I am going to commit this first in next week. This patch does not introduce any new logic, it just deletes some legacy codes and the test change seems good to me. (we may can delete more legacy codes, I'll confirm this later.) I also found no regression for this patch on ppc with some required end-to-end tests.

lkail added inline comments.Nov 6 2022, 6:13 PM
llvm/test/CodeGen/PowerPC/ctrloop-fp128.ll
0–1

Could you please re-generate this test case with complete assembly output, so that we can see why CTR loop is viable on POWER9 now?

shchenz marked an inline comment as done.Nov 6 2022, 8:24 PM
shchenz added inline comments.
llvm/test/CodeGen/PowerPC/ctrloop-fp128.ll
0–1

Power9 will not call library function while Power8 will call library function. I will use script to regenerate this file.

shchenz updated this revision to Diff 473574.Nov 6 2022, 11:35 PM
shchenz marked an inline comment as done.

test case update

lkail added inline comments.Nov 7 2022, 8:02 PM
llvm/test/CodeGen/PowerPC/pr36292.ll
22

Do you have any idea of this regression? Looks we have additional addi and b in the loop after the change.

llvm/test/CodeGen/PowerPC/pr48519.ll
31

nit: Maybe we should change undef to concrete value to avoid flag flip.

llvm/test/CodeGen/PowerPC/pr55463.ll
71

nit: undef leads to flag flip.

llvm/test/CodeGen/PowerPC/spe.ll
1798–1800

This regression looks the same pattern as llvm/test/CodeGen/PowerPC/pr36292.ll.

shchenz added inline comments.Nov 7 2022, 11:17 PM
llvm/test/CodeGen/PowerPC/pr36292.ll
22

Now in the hardware insertion pass, we treat this loop as an hardware loop without checking the loop body. So the hardware insertion pass will try to calculate the loop count in the loop preheader and then decrease the loop count in the loop latch. This is different with the left one.
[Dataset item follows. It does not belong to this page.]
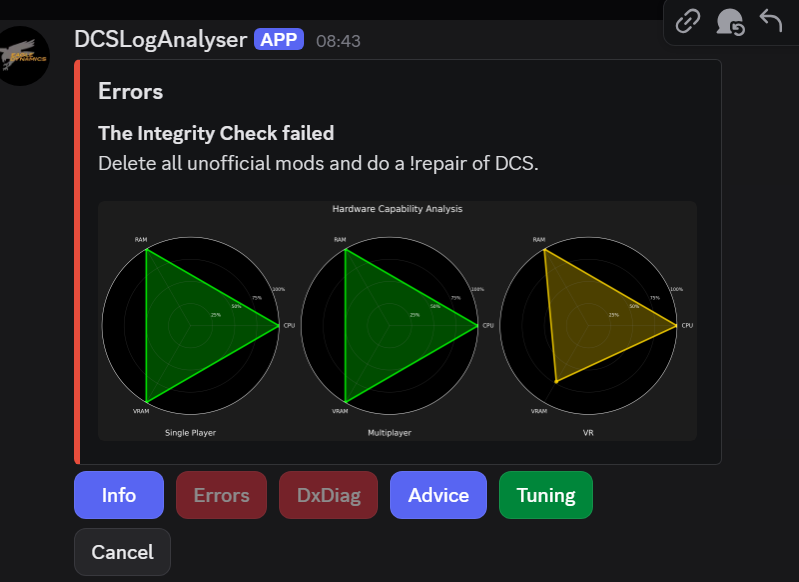Click the DCSLogAnalyser username

pyautogui.click(x=160, y=40)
The left one is not a CTR loop form, i.e. the loop count is not calculated in the loop preheader.

This adds more instructions(addi and bc, please note that the last branch is changed to uncontional branch) in the loop body. but for other case, if the body has no CTR clobber, it is a valid CTR loop which can benefit other optimizations.

llvm/test/CodeGen/PowerPC/pr55463.ll
71

Can you be more specific? Do you mean we should not use addi -1? The addi -1 is hard-coded. See https://github.com/llvm/llvm-project/blob/main/llvm/lib/Target/PowerPC/PPCCTRLoops.cpp#L263-L266 .
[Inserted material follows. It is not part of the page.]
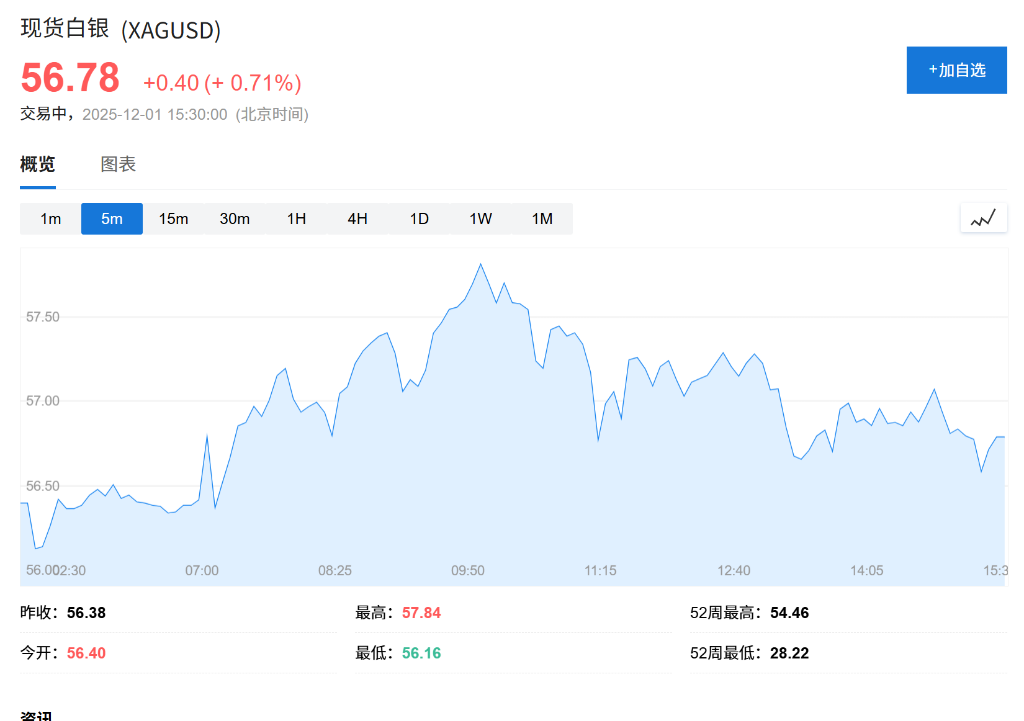Click the 最低 56.16 value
shchenz added inline comments.Nov 13 2022, 11:28 PM
llvm/test/CodeGen/PowerPC/pr55463.ll
71

The loop count for this loop is undef, so ideally this loop can be totally optimized out, I tried to fix this in D137758, but the reviewer suggested this should not be an issue as long as opt is able to remove this loop.

lkail accepted this revision as: lkail.Nov 14 2022, 11:41 PM

LGTM. I prefer using MIR based pass to perform CTR loop conversion instead of maintaining a large list of functions that might clobber CTR. Please hold on couple of days in case other reviewers have comments.

This revision is now accepted and ready to land.Nov 14 2022, 11:41 PM
shchenz updated this revision to Diff 476348.Nov 17 2022, 11:16 PM
This revision was landed with ongoing or failed builds.Dec 4 2022, 5:54 PM
This revision was automatically updated to reflect the committed changes.